Return verbatim the part of the records that opens with the line containing "This screenshot has height=670, width=1262." and closes with the line containing "Click $16.50 price", both of those lines included.

- _DATASET RECORDS_
'''

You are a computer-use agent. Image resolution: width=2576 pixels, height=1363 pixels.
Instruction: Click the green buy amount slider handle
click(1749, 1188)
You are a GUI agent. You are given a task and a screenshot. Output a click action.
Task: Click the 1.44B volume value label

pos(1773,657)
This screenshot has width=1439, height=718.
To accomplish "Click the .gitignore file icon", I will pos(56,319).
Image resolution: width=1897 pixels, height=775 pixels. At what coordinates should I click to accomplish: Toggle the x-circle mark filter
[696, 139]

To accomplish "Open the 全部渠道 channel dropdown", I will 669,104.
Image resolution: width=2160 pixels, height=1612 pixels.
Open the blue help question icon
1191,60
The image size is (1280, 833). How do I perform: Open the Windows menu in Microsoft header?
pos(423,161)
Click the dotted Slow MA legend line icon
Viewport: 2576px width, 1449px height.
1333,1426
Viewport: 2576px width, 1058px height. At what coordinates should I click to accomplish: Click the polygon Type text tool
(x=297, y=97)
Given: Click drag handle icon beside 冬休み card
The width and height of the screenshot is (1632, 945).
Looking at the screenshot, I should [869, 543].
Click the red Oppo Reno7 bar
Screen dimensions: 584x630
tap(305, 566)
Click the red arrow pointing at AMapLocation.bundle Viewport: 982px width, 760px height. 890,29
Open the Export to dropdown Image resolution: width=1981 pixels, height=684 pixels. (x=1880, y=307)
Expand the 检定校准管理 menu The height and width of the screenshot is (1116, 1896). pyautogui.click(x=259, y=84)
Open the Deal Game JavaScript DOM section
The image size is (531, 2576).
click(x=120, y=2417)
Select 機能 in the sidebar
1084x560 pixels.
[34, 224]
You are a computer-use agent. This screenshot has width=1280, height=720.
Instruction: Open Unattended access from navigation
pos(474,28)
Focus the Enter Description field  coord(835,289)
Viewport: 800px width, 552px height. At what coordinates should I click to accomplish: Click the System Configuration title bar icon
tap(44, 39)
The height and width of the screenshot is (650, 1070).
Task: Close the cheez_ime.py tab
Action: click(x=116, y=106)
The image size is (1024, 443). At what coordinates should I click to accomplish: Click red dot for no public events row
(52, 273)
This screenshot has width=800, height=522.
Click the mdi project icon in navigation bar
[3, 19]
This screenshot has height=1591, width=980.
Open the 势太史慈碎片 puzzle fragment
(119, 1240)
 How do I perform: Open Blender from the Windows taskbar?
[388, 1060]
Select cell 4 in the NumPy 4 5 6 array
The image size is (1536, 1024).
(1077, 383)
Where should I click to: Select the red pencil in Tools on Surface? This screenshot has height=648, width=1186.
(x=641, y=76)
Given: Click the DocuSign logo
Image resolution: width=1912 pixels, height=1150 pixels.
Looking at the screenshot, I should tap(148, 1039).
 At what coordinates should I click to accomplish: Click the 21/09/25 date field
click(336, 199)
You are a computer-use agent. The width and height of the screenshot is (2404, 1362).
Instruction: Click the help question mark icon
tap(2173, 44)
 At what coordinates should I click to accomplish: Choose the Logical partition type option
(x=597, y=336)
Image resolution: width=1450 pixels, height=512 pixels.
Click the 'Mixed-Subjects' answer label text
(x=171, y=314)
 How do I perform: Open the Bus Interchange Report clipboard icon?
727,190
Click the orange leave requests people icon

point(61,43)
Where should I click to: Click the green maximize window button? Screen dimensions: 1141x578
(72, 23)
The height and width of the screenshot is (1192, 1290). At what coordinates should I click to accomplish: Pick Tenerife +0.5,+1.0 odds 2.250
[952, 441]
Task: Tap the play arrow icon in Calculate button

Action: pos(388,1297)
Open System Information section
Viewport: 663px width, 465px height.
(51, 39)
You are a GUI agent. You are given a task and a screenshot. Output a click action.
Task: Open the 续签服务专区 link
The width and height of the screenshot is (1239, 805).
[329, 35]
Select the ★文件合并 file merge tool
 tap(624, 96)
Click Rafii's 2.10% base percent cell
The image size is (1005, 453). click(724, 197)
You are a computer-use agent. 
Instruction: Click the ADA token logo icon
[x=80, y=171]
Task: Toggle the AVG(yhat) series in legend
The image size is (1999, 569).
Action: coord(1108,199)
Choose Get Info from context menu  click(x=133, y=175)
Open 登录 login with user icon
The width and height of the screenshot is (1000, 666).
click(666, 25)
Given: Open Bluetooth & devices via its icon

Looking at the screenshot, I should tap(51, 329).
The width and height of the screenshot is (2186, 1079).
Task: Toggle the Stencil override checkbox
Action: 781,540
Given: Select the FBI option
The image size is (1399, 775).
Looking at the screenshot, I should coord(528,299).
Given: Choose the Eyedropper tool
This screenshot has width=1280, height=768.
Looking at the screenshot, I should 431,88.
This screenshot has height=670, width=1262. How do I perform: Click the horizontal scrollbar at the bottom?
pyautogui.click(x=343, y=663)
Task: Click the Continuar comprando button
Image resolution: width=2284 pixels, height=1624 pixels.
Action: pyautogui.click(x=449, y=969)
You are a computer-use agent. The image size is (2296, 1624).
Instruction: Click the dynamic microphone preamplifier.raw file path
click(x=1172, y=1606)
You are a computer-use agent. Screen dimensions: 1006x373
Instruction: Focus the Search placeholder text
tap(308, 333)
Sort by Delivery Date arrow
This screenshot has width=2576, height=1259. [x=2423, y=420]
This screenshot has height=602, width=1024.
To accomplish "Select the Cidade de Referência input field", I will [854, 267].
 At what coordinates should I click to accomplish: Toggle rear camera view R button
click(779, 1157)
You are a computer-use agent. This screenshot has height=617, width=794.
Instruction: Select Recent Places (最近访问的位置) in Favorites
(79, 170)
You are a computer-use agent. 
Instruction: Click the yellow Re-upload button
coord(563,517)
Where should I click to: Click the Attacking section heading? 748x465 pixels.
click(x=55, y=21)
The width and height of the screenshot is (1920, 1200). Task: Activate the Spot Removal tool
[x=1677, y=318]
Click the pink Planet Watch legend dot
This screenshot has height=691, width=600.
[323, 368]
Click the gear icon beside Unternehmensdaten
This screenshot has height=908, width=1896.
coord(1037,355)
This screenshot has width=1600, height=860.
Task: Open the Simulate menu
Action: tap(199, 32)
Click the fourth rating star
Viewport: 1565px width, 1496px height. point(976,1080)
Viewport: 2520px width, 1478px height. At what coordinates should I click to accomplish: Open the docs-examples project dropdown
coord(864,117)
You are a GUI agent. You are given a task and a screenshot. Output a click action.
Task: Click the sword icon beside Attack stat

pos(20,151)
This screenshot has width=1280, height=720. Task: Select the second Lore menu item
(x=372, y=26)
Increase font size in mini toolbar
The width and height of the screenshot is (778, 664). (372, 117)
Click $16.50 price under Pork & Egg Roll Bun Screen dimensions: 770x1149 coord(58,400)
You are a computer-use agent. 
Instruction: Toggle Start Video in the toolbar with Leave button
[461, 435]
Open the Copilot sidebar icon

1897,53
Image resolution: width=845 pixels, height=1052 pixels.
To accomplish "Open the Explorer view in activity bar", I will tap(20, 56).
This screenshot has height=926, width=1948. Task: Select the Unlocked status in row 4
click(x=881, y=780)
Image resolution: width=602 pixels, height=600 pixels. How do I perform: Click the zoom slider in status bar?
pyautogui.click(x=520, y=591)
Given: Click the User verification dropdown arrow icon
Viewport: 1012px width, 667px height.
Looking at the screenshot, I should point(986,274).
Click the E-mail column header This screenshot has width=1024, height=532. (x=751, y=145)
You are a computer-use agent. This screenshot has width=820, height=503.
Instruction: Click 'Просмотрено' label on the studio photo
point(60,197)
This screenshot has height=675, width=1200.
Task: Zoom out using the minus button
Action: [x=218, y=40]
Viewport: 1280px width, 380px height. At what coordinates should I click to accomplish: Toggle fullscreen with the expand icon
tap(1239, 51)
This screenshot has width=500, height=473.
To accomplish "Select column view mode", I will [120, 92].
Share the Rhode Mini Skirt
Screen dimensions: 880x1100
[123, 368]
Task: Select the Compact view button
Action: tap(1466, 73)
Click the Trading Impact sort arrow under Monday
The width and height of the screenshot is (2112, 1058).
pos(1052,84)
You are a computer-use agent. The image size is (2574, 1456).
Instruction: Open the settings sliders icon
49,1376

'''

- _EXERCISE RESULT_
This screenshot has height=670, width=1262. How do I perform: Click the horizontal scrollbar at the bottom?
pyautogui.click(x=343, y=663)
Task: Click the Continuar comprando button
Image resolution: width=2284 pixels, height=1624 pixels.
Action: pyautogui.click(x=449, y=969)
You are a computer-use agent. The image size is (2296, 1624).
Instruction: Click the dynamic microphone preamplifier.raw file path
click(x=1172, y=1606)
You are a computer-use agent. Screen dimensions: 1006x373
Instruction: Focus the Search placeholder text
tap(308, 333)
Sort by Delivery Date arrow
This screenshot has width=2576, height=1259. [x=2423, y=420]
This screenshot has height=602, width=1024.
To accomplish "Select the Cidade de Referência input field", I will [854, 267].
 At what coordinates should I click to accomplish: Toggle rear camera view R button
click(779, 1157)
You are a computer-use agent. This screenshot has height=617, width=794.
Instruction: Select Recent Places (最近访问的位置) in Favorites
(79, 170)
You are a computer-use agent. 
Instruction: Click the yellow Re-upload button
coord(563,517)
Where should I click to: Click the Attacking section heading? 748x465 pixels.
click(x=55, y=21)
The width and height of the screenshot is (1920, 1200). Task: Activate the Spot Removal tool
[x=1677, y=318]
Click the pink Planet Watch legend dot
This screenshot has height=691, width=600.
[323, 368]
Click the gear icon beside Unternehmensdaten
This screenshot has height=908, width=1896.
coord(1037,355)
This screenshot has width=1600, height=860.
Task: Open the Simulate menu
Action: tap(199, 32)
Click the fourth rating star
Viewport: 1565px width, 1496px height. point(976,1080)
Viewport: 2520px width, 1478px height. At what coordinates should I click to accomplish: Open the docs-examples project dropdown
coord(864,117)
You are a GUI agent. You are given a task and a screenshot. Output a click action.
Task: Click the sword icon beside Attack stat

pos(20,151)
This screenshot has width=1280, height=720. Task: Select the second Lore menu item
(x=372, y=26)
Increase font size in mini toolbar
The width and height of the screenshot is (778, 664). (372, 117)
Click $16.50 price under Pork & Egg Roll Bun Screen dimensions: 770x1149 coord(58,400)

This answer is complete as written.